Individuals would have no identifiable personal claim on the Cullen pension fund. In his words: "I would ... argue against a state-mandated scheme which is individualised because that confuses what the role of the state is, which is to ensure an adequate level of income in retirement. The state's issue is the floor and the issue on top of that is why do we have such a poor savings record. Is it related to aspects of our taxation regime which don't seem very favourable to long-term savings? We have a unique taxation regime for savings that has clearly not been working."
These words are from the man who hiked tax on the voluntary savings class to 39% and who is thinking about imposing the punitive foreign investment funds regime on kiwi investors in UK-registered trusts.
* On social services, SOEs and the people's bank: State asset sales were ruled out by Dr Cullen: "In fact, we have a non-privatisation programme." Tough luck for the major-listing-starved NZSE. He said Housing New Zealand (HNZ), not an SOE, would be government-subsidised in offering lower rents and hinted there could be a resultant drop in the value of the state's housing stock, with possible implications for HNZ's bonds. TVNZ, an SOE, may be converted into a non-privatised, non-SOE: "It is not that we are going to turn SOEs into non-commercial enterprises. The real issue is if TVNZ becomes a quasi non-commercial enterprise, perhaps it shouldn't be an SOE." Implications surely follow for government dividends from SOEs and related need for alternative tax revenues. On the People's Bank: "That will end up being New Zealand Post expanding in partnership with a private sector bank.... NZ Post can finance any investment required off its own balance sheet." The People's Bank looks like a bottomless pit for taxpayer subsidy with NZ Post sacrificed as a competitive business along the way.
* The Budget: The treasurer claimed most credit for his innovation of not breaking down the March Budget policy figures. In his own words: "Unlike previous governments, we didn't outline what the detailed expenditure items in the Budget will be. Instead, we outlined projected expenditure overall, revenue, operating balances, net debt and so on. Within that we expressed our aim to achieve a level of prefunding for New Zealand superannuation. What we are foreshadowing is that the operating balance will really consist of two parts. Part will be looking at the current framework of government spending and part will be put into developing an asset base to assist in funding superannuation."
So there is the rub. Dr Cullen stands or falls on his retirement prefunding scheme, which will compete directly with current state expenditure. He would save the nation by saving for it but to his redistributive colleagues eager for electoral credit a dollar saved is not a dollar spent.
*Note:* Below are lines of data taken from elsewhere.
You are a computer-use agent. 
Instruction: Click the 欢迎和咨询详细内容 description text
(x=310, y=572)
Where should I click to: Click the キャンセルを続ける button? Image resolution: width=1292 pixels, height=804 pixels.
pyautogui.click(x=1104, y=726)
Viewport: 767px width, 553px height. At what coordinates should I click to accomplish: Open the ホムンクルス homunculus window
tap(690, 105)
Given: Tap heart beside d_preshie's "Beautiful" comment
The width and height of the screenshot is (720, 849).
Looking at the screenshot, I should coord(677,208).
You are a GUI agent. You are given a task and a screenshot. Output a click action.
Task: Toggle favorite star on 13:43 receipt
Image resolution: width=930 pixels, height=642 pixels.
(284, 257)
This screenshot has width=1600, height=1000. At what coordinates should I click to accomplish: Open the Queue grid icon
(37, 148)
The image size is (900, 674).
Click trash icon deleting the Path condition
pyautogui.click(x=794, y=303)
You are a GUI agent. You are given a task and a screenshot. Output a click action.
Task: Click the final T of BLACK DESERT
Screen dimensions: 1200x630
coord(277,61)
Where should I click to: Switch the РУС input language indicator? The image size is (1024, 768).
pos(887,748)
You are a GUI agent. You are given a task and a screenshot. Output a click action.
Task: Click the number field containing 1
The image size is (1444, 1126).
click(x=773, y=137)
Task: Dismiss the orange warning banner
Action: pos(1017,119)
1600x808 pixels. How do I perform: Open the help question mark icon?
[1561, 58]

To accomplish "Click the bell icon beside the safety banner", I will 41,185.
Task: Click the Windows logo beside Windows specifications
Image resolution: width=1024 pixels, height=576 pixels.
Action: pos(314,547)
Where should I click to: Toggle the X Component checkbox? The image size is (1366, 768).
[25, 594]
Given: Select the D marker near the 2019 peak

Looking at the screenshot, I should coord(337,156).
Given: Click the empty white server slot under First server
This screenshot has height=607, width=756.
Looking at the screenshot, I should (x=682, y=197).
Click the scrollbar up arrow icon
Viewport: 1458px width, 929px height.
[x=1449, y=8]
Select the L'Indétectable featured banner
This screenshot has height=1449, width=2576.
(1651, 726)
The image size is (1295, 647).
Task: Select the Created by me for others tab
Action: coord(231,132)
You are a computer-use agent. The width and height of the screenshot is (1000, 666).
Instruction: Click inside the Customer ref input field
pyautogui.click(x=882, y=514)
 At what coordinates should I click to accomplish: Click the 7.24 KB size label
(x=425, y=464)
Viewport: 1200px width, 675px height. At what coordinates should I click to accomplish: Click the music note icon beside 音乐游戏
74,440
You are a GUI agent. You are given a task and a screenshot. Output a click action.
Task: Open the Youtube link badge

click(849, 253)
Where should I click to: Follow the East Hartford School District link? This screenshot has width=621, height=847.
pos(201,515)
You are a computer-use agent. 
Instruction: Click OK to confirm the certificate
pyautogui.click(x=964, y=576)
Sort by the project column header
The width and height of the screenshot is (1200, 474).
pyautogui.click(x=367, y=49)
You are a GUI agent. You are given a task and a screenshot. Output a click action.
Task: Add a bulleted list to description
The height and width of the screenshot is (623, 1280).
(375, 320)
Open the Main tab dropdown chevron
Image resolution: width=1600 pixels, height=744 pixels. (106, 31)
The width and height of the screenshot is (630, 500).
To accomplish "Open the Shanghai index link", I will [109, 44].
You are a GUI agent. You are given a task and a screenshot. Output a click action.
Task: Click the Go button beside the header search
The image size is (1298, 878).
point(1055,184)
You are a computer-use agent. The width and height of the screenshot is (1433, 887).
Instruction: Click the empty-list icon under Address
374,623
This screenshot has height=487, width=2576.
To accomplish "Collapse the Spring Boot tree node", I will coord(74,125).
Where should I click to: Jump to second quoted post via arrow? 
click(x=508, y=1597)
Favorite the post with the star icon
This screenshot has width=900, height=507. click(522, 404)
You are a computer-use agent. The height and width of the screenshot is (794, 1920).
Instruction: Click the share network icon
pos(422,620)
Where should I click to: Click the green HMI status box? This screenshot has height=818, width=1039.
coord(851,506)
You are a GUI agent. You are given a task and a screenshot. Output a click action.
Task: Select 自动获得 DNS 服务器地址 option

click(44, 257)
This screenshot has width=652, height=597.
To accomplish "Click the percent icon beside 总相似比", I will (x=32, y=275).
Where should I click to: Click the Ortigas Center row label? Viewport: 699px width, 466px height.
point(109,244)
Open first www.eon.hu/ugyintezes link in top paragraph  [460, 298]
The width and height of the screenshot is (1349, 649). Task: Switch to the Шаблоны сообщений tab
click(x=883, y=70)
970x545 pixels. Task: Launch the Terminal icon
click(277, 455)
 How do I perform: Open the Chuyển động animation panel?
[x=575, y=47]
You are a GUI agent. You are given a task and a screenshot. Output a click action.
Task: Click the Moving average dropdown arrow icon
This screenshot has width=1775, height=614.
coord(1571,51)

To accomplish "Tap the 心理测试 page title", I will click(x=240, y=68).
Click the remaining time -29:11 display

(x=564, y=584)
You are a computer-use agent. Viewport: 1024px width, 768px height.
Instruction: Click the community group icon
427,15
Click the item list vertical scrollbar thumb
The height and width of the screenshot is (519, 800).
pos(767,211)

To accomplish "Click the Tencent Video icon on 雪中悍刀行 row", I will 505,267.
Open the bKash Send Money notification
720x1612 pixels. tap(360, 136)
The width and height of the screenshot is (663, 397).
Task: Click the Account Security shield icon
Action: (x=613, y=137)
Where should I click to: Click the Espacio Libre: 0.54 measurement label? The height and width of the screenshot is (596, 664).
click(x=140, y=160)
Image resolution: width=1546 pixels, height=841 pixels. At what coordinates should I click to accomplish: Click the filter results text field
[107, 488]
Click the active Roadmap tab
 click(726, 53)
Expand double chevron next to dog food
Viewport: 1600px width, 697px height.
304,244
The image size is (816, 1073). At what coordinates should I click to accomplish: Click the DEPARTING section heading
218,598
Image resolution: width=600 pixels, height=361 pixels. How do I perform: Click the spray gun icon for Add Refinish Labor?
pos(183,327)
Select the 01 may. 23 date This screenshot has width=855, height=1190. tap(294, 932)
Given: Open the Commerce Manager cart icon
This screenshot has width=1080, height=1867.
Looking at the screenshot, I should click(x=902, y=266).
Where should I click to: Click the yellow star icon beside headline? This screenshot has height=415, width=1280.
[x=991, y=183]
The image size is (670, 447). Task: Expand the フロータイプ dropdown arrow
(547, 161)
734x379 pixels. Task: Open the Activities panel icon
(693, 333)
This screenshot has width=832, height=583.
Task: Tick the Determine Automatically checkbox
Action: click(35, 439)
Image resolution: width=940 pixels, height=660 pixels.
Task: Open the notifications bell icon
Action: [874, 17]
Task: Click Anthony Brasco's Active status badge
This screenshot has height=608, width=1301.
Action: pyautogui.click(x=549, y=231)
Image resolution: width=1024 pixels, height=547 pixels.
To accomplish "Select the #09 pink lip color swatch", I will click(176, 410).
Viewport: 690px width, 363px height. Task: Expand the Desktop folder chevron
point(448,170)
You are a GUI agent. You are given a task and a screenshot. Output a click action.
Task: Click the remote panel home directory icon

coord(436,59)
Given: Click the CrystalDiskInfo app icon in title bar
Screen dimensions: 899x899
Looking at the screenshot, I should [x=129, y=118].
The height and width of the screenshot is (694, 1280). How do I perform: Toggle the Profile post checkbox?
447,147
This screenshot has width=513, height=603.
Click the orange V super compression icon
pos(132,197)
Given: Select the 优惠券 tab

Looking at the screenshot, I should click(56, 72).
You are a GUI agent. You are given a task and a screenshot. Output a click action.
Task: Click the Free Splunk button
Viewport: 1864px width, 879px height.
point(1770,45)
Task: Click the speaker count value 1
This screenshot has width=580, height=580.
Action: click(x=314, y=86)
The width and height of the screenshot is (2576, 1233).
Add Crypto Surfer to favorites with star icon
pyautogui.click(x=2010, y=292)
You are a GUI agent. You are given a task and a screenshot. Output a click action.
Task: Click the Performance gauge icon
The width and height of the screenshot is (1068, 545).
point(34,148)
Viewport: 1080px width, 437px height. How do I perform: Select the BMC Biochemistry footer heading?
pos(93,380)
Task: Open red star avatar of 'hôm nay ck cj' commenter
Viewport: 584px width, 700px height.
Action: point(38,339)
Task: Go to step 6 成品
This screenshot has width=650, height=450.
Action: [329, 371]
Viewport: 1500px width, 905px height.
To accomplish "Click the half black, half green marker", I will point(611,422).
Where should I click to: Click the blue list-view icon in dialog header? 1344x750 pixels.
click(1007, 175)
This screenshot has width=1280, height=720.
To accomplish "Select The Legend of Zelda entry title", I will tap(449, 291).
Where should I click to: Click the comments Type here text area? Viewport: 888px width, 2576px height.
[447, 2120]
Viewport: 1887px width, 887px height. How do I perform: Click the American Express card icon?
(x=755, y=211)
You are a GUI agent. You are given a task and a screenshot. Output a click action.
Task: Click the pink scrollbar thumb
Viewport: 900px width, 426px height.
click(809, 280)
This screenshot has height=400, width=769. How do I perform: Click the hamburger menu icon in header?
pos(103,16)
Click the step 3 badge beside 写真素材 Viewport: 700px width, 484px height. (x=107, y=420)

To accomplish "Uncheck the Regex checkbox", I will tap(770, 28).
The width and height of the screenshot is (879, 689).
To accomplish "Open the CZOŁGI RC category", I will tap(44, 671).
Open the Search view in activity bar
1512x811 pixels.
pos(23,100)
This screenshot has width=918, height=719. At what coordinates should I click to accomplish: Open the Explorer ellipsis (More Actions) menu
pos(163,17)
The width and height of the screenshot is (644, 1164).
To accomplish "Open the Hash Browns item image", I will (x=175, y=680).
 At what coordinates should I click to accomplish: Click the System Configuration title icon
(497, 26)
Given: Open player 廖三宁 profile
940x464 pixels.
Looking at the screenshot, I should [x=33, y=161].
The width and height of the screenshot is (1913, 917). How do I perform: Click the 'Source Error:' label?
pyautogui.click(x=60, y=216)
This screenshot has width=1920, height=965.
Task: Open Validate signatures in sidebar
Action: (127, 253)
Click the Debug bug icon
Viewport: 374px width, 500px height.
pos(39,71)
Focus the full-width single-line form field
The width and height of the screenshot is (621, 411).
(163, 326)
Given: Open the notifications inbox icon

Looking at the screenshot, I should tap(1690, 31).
National debt at above 100% of GDP will not be paid off; instead savings and investment will not be boosted by tax cuts and he will have to battle against other claimants to spending. The credibility of his pension plan will make or break the government at every level. It is the shadow over every achieved difference such as "closing the gaps" that the government will want to show voters at the next general election.